Was bedeutet das?
Ein dauerhaft nasses Kinn bedeutet, dass das Fell an Kinn, Hals und Brust ständig feucht, verklebt oder verfärbt ist, weil das Kaninchen vermehrt speichelt. Das ist bedeutsam, weil dieses vermehrte Speicheln fast immer auf ein Problem im Maul hinweist, das dem Tier das Schlucken und Fressen erschwert. Meist stecken Zahnerkrankungen dahinter, etwa scharfe Zahnspitzen, die die Schleimhaut verletzen, zu lange Backenzähne oder ein schmerzhafter Zahnabszess. Seltener sind Fremdkörper oder Entzündungen im Maul die Ursache. Weil das Tier durch die Schmerzen weniger frisst, drohen Gewichtsverlust und eine gefährliche Magen-Darm-Stase. Deshalb ist es wichtig, ein nasses Kinn ernst zu nehmen und das Fressverhalten sowie das Körpergewicht mit im Blick zu behalten.
Worauf Sie achten sollten
Achten Sie auf das Fell und das Fressverhalten:
- Ist das Kinn- und Brustfell dauerhaft feucht oder verklebt
- Frisst das Tier vorsichtig oder einseitig
- Riecht es aus dem Maul
- Magert das Tier ab
- Ist die Haut am Kinn gereizt
Nasses Kinn beim Kaninchen: Wann muss ich zum Tierarzt?

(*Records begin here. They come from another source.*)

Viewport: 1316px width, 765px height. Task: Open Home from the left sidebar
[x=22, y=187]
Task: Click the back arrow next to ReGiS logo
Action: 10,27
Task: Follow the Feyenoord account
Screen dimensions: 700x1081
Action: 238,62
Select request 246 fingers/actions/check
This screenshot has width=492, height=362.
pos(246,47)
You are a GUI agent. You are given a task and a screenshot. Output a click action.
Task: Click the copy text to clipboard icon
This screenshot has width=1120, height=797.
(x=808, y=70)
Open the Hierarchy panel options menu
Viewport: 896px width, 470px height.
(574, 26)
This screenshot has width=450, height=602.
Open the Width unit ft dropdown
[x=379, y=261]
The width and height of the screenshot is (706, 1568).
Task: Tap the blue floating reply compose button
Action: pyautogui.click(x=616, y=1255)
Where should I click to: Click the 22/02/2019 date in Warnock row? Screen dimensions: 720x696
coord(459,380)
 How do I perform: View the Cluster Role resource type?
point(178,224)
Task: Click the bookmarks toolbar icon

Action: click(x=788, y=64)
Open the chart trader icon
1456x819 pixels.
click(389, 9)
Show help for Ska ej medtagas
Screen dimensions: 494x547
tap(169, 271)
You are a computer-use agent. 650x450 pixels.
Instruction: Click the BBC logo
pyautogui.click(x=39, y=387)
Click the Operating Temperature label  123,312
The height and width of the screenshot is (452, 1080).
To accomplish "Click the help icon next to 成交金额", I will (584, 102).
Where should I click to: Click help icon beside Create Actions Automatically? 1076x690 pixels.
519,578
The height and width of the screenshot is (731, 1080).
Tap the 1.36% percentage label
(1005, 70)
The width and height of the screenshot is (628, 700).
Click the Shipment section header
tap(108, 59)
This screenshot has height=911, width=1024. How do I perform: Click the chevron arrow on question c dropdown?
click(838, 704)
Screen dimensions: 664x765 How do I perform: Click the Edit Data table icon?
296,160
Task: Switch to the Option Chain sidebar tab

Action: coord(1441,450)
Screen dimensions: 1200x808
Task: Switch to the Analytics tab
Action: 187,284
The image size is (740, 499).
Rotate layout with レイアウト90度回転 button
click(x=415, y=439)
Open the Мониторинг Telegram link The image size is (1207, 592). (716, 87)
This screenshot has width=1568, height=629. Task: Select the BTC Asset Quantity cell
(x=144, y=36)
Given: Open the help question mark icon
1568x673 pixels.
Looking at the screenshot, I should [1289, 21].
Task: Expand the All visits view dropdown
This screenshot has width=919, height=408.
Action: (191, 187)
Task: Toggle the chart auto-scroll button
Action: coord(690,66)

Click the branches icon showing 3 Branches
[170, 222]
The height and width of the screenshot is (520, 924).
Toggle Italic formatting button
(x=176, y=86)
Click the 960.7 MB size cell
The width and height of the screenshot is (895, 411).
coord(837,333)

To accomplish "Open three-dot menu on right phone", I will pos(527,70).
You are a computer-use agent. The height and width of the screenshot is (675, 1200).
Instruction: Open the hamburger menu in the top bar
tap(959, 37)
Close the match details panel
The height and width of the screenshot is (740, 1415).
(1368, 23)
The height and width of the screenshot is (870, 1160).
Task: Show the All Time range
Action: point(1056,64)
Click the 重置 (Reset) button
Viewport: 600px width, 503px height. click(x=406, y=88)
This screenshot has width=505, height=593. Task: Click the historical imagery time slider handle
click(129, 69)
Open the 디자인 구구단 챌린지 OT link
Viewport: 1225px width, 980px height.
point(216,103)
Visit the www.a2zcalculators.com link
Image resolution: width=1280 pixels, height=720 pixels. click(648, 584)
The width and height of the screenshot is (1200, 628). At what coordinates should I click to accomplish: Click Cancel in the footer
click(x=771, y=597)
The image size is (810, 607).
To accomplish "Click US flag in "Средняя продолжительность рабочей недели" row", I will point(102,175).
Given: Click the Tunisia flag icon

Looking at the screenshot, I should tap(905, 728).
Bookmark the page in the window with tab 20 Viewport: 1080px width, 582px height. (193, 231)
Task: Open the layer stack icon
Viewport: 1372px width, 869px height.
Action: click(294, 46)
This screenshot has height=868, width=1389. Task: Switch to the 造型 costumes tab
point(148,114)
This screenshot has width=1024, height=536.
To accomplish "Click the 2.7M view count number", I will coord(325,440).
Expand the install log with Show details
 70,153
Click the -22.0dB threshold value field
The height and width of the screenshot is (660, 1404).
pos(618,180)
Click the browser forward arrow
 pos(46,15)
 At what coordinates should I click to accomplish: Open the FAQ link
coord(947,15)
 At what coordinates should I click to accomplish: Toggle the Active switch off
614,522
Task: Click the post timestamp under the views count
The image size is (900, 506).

Ein dauerhaft nasses Kinn sollte tierärztlich abgeklärt werden, da meist behandlungsbedürftige Zahnprobleme zugrunde liegen, die sich nur bei einer Untersuchung des Maulraums erkennen lassen. Je früher die Ursache gefunden wird, desto eher lässt sich verhindern, dass das Tier vor Schmerzen das Fressen einschränkt. Ein sofortiger Notfall besteht, wenn zum nassen Kinn deutliche Fressunlust und Abmagerung kommen oder wenn das Kinn plötzlich nass wird und das Kaninchen dabei würgt, denn dann kann ein akutes Hindernis im Maul oder Rachen vorliegen. In solchen Fällen ist rasches Handeln nötig, da eine Fressunlust bei Kaninchen schnell lebensbedrohlich wird. Warten Sie deshalb nicht ab, sondern suchen Sie zügig tierärztliche Hilfe zur Abklärung.